▶ DOCUMENT:
= = = = = = =
We must do all we can to support people into work and to stay in work, so that they are not relying on carer’s allowance to get by. That point refers to the earnings allowance, which stops carers from working more than 13 hours a week on the minimum wage before losing carer’s allowance. As has already been discussed, there is no taper rate, so as soon as carers earn a penny more, the allowance goes.

Bizarrely, yearly increases to the allowance are not pegged to changes to the national minimum wage. Historically, people could work for 16 hours before they lost carer’s allowance; some of the scandal we have seen could be because people have continued to make those assumptions. We need to take the complexity out of the system. It is completely reasonable for people to assume that if they are earning national minimum wage and receiving carer’s allowance in one financial year, they can continue to do so in the following financial year, as long as they do not increase their hours, but that is not how the system works. The national minimum wage went up by 9.8% this year, but the earnings allowance did not go up at all. That sounds to me like a system set up to make people fail.

Should we not be enabling people to take on more hours and to progress in their jobs if they can? We know that often people—especially those who are below or near the poverty line, as too many unpaid carers are—are scared to risk losing their benefits in case that does not work out. One of the unseen outcomes of the scandal is that people are simply not looking for work or to get into employment because they are scared about the consequences.

Many young carers have high levels of absence from school and there are barriers to them accessing education. Potentially, if we do not help them to claim carer’s allowance when they are entitled to do so, they will never go into work and be able to make a contribution. Fife Young Carers, in my constituency, supports people up to the age of 25. We want to encourage young carers to complete their education so they have the best possible options later.

To return to my cross-cutting strategy, the Department for Work and Pensions may think that it is for the Department for Education to support young people. However, as the hon. Member for Salford (Rebecca Long Bailey) said, under the under-21 rule, doing a vocational qualification could preclude somebody from receiving carer’s allowance, as T-levels are one of the qualifications that falls into that trap. She is right that we need to think about how we are potentially inhibiting those young people in employment and training from moving forward. We need to ensure that we improve young people’s outcomes.
= = = = = = =
▶ EXTRACTED MATERIAL:
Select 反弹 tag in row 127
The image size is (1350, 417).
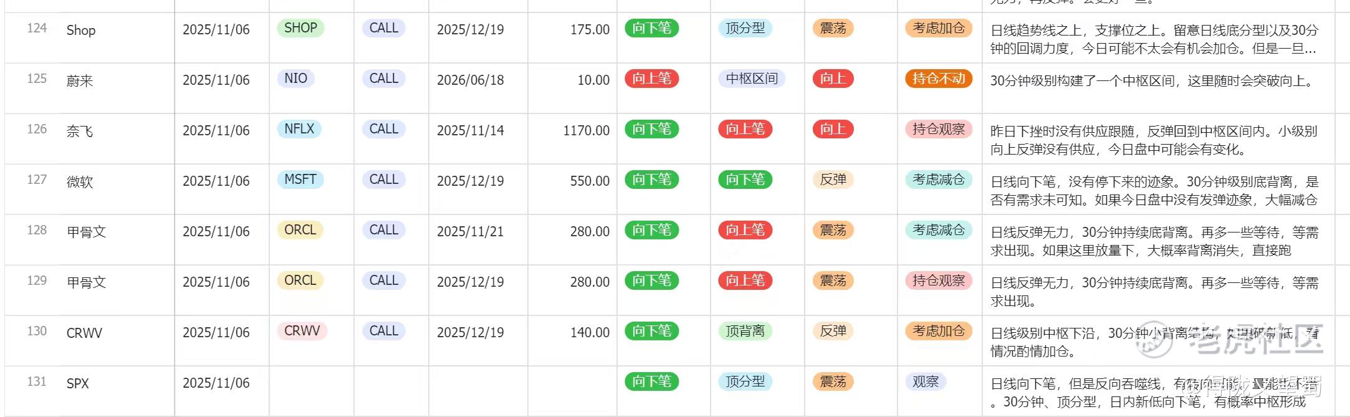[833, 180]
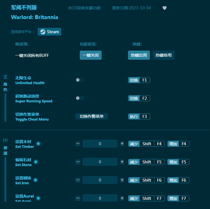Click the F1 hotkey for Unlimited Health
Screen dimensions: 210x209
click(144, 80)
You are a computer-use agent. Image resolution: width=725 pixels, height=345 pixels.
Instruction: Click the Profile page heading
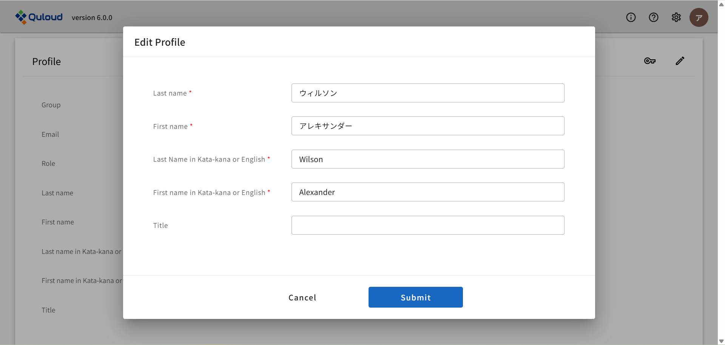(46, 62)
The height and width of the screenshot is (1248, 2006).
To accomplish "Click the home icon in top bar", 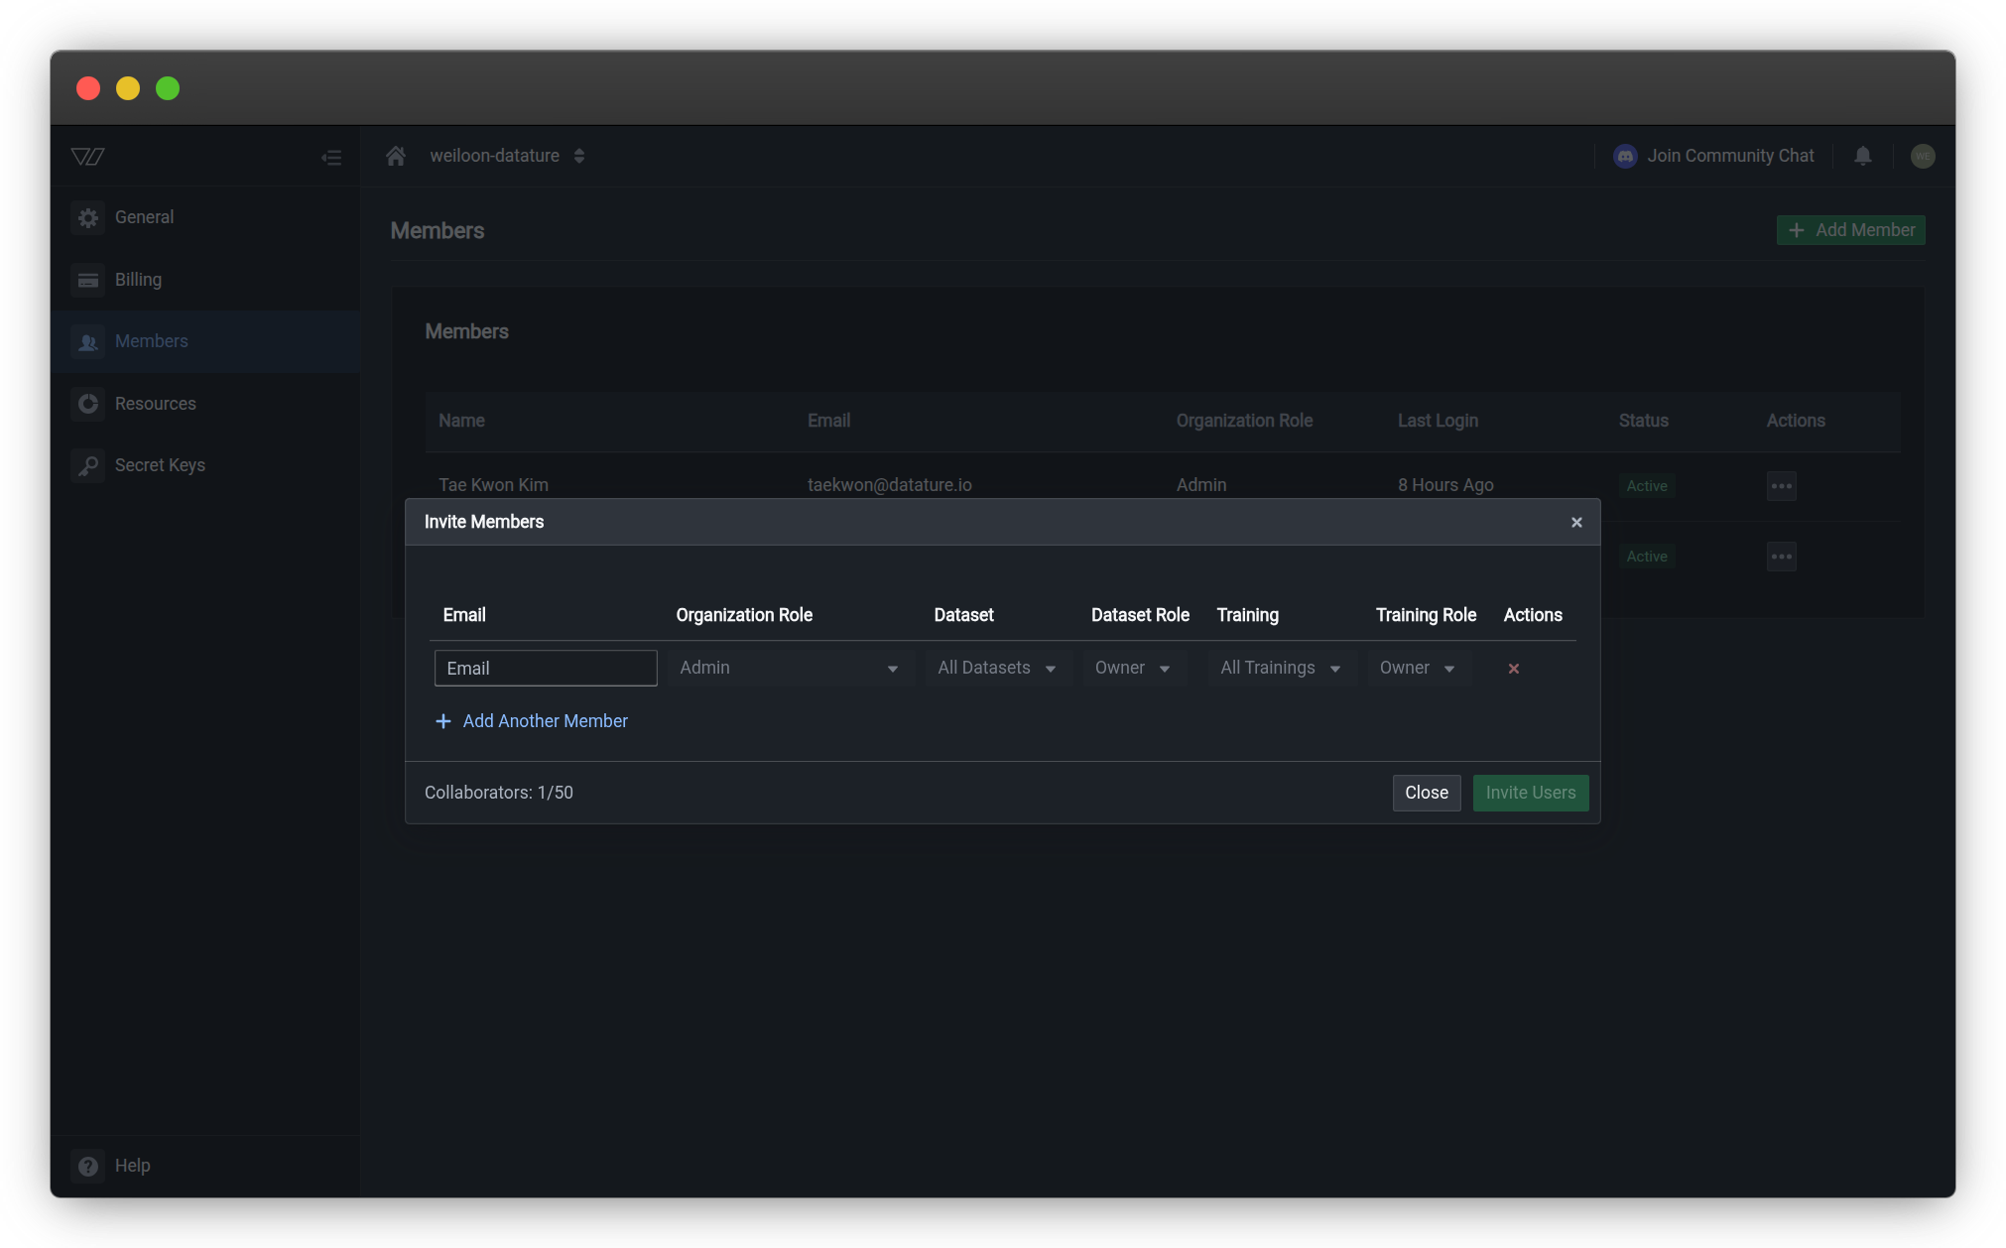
= = = = = = =
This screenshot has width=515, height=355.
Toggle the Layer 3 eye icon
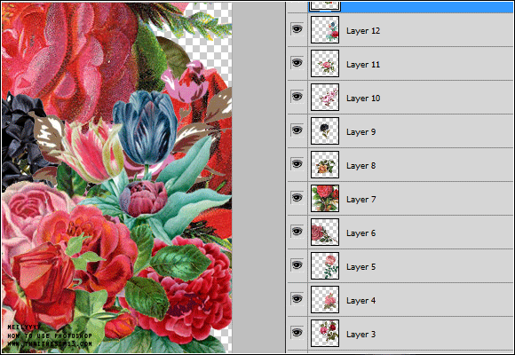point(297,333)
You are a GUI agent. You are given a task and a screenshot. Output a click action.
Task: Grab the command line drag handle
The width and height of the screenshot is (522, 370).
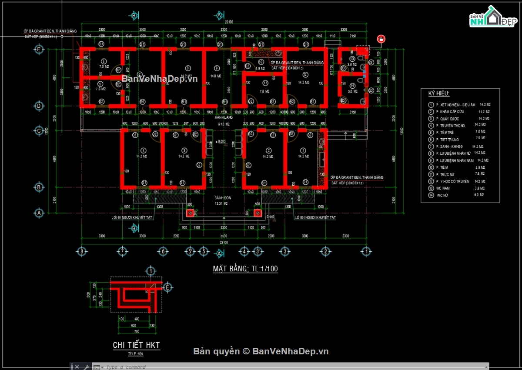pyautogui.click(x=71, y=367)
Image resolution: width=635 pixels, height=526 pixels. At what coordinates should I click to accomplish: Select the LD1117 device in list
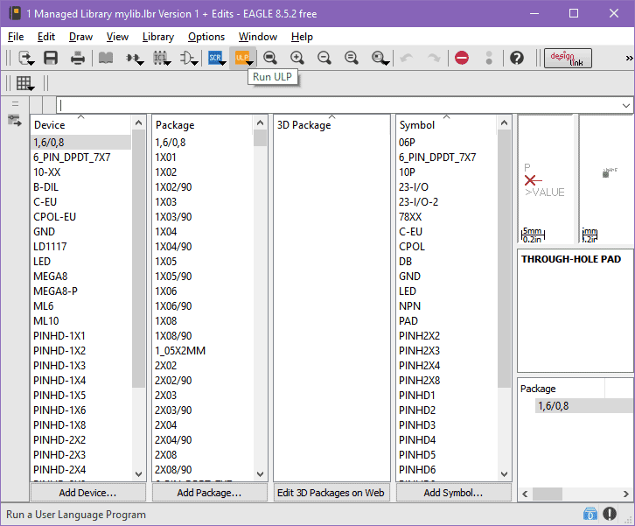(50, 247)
= = = = = = =
▶ THE TASKS:
a) Using the speech on carer's allowance, decide whether each statement holds: (i) this year the earnings allowance rose in line with the national minimum wage; (ii) Fife Young Carers supports people up to the age of 25; (iii) in the past, people could work for 16 hours before losing carer's allowance. Answer yes or no for each and quote the deciding words.
b) List every number written in digits in the speech on carer's allowance, and say what each refers to.
c) Echo the speech on carer's allowance word for word. Begin at the words "Bizarrely, yearly increases" and stop after "make people fail.".
The records play no part in this work.

▶ ANSWERS BELOW:
a)
(i) No: "The national minimum wage went up by 9.8% this year, but the earnings allowance did not go up at all."
(ii) Yes: "Fife Young Carers, in my constituency, supports people up to the age of 25."
(iii) Yes: "Historically, people could work for 16 hours before they lost carer’s allowance"

b)
- 13: the weekly hours at minimum wage a carer can work before losing carer's allowance
- 16: the hours people could historically work before losing carer's allowance
- 9.8%: this year's rise in the national minimum wage
- 25: the age up to which Fife Young Carers supports people
- 21: the age in the under-21 rule

c)
Bizarrely, yearly increases to the allowance are not pegged to changes to the national minimum wage. Historically, people could work for 16 hours before they lost carer’s allowance; some of the scandal we have seen could be because people have continued to make those assumptions. We need to take the complexity out of the system. It is completely reasonable for people to assume that if they are earning national minimum wage and receiving carer’s allowance in one financial year, they can continue to do so in the following financial year, as long as they do not increase their hours, but that is not how the system works. The national minimum wage went up by 9.8% this year, but the earnings allowance did not go up at all. That sounds to me like a system set up to make people fail.